WORK TASK >>
What you give back should match the listing word for word.
** Opening MATERIAL TO PROCESS block **
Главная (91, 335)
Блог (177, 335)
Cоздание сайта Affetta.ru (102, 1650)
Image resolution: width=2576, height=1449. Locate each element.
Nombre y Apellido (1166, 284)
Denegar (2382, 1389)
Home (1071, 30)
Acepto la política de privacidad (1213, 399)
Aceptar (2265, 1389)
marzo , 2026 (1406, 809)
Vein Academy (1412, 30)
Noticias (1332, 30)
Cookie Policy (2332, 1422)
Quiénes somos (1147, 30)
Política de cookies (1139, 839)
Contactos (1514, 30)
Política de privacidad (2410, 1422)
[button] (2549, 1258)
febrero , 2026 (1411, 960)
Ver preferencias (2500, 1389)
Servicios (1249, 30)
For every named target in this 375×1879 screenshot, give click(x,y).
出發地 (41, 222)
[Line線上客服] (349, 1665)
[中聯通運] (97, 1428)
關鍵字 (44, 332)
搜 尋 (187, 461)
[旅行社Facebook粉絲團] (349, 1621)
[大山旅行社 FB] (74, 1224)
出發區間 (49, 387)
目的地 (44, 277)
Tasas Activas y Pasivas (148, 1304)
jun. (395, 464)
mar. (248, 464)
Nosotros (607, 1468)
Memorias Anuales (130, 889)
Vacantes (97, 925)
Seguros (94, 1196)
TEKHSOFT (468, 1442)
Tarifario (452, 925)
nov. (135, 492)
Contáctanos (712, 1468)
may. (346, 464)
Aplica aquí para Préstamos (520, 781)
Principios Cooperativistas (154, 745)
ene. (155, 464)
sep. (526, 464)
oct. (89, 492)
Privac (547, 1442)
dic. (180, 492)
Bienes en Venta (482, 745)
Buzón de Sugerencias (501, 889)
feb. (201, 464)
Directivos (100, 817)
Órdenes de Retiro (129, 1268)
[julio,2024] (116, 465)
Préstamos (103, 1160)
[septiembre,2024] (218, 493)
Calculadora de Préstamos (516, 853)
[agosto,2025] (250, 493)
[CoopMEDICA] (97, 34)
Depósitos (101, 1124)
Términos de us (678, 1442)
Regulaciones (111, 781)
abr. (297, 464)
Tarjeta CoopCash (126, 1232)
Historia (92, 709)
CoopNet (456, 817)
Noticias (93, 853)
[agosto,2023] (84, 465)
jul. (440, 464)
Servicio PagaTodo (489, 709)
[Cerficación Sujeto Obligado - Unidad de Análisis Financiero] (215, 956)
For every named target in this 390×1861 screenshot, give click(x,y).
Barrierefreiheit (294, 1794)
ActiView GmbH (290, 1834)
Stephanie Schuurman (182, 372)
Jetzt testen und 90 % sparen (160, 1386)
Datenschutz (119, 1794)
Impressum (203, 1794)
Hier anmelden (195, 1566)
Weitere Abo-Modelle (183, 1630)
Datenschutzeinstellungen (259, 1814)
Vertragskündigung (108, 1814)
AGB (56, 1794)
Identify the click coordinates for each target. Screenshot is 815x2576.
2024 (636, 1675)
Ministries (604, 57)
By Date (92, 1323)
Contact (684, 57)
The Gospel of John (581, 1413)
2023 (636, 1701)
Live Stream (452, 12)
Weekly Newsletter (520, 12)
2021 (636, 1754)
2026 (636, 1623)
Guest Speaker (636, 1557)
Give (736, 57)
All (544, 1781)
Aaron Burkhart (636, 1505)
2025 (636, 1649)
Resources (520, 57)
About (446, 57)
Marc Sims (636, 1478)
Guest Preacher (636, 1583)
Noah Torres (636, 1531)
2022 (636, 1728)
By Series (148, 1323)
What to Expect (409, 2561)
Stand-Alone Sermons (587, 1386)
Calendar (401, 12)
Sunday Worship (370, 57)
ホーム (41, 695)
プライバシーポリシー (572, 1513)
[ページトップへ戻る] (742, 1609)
** Closing MATERIAL TO PROCESS block **
SOLUTION FOR THIS TASK >>
Главная (91, 335)
Блог (177, 335)
Cоздание сайта Affetta.ru (102, 1650)
Image resolution: width=2576, height=1449. Locate each element.
Nombre y Apellido (1166, 284)
Denegar (2382, 1389)
Home (1071, 30)
Acepto la política de privacidad (1213, 399)
Aceptar (2265, 1389)
marzo , 2026 (1406, 809)
Vein Academy (1412, 30)
Noticias (1332, 30)
Cookie Policy (2332, 1422)
Quiénes somos (1147, 30)
Política de cookies (1139, 839)
Contactos (1514, 30)
Política de privacidad (2410, 1422)
[button] (2549, 1258)
febrero , 2026 (1411, 960)
Ver preferencias (2500, 1389)
Servicios (1249, 30)
For every named target in this 375×1879 screenshot, give click(x,y).
出發地 (41, 222)
[Line線上客服] (349, 1665)
[中聯通運] (97, 1428)
關鍵字 (44, 332)
搜 尋 (187, 461)
[旅行社Facebook粉絲團] (349, 1621)
[大山旅行社 FB] (74, 1224)
出發區間 (49, 387)
目的地 (44, 277)
Tasas Activas y Pasivas (148, 1304)
jun. (395, 464)
mar. (248, 464)
Nosotros (607, 1468)
Memorias Anuales (130, 889)
Vacantes (97, 925)
Seguros (94, 1196)
TEKHSOFT (468, 1442)
Tarifario (452, 925)
nov. (135, 492)
Contáctanos (712, 1468)
may. (346, 464)
Aplica aquí para Préstamos (520, 781)
Principios Cooperativistas (154, 745)
ene. (155, 464)
sep. (526, 464)
oct. (89, 492)
Privac (547, 1442)
dic. (180, 492)
Bienes en Venta (482, 745)
Buzón de Sugerencias (501, 889)
feb. (201, 464)
Directivos (100, 817)
Órdenes de Retiro (129, 1268)
[julio,2024] (116, 465)
Préstamos (103, 1160)
[septiembre,2024] (218, 493)
Calculadora de Préstamos (516, 853)
[agosto,2025] (250, 493)
[CoopMEDICA] (97, 34)
Depósitos (101, 1124)
Términos de us (678, 1442)
Regulaciones (111, 781)
abr. (297, 464)
Tarjeta CoopCash (126, 1232)
Historia (92, 709)
CoopNet (456, 817)
Noticias (93, 853)
[agosto,2023] (84, 465)
jul. (440, 464)
Servicio PagaTodo (489, 709)
[Cerficación Sujeto Obligado - Unidad de Análisis Financiero] (215, 956)
For every named target in this 390×1861 screenshot, give click(x,y).
Barrierefreiheit (294, 1794)
ActiView GmbH (290, 1834)
Stephanie Schuurman (182, 372)
Jetzt testen und 90 % sparen (160, 1386)
Datenschutz (119, 1794)
Impressum (203, 1794)
Hier anmelden (195, 1566)
Weitere Abo-Modelle (183, 1630)
Datenschutzeinstellungen (259, 1814)
Vertragskündigung (108, 1814)
AGB (56, 1794)
Identify the click coordinates for each target. Screenshot is 815x2576.
2024 (636, 1675)
Ministries (604, 57)
By Date (92, 1323)
Contact (684, 57)
The Gospel of John (581, 1413)
2023 (636, 1701)
Live Stream (452, 12)
Weekly Newsletter (520, 12)
2021 (636, 1754)
2026 (636, 1623)
Guest Speaker (636, 1557)
Give (736, 57)
All (544, 1781)
Aaron Burkhart (636, 1505)
2025 (636, 1649)
Resources (520, 57)
About (446, 57)
Marc Sims (636, 1478)
Guest Preacher (636, 1583)
Noah Torres (636, 1531)
2022 (636, 1728)
By Series (148, 1323)
What to Expect (409, 2561)
Stand-Alone Sermons (587, 1386)
Calendar (401, 12)
Sunday Worship (370, 57)
ホーム (41, 695)
プライバシーポリシー (572, 1513)
[ページトップへ戻る] (742, 1609)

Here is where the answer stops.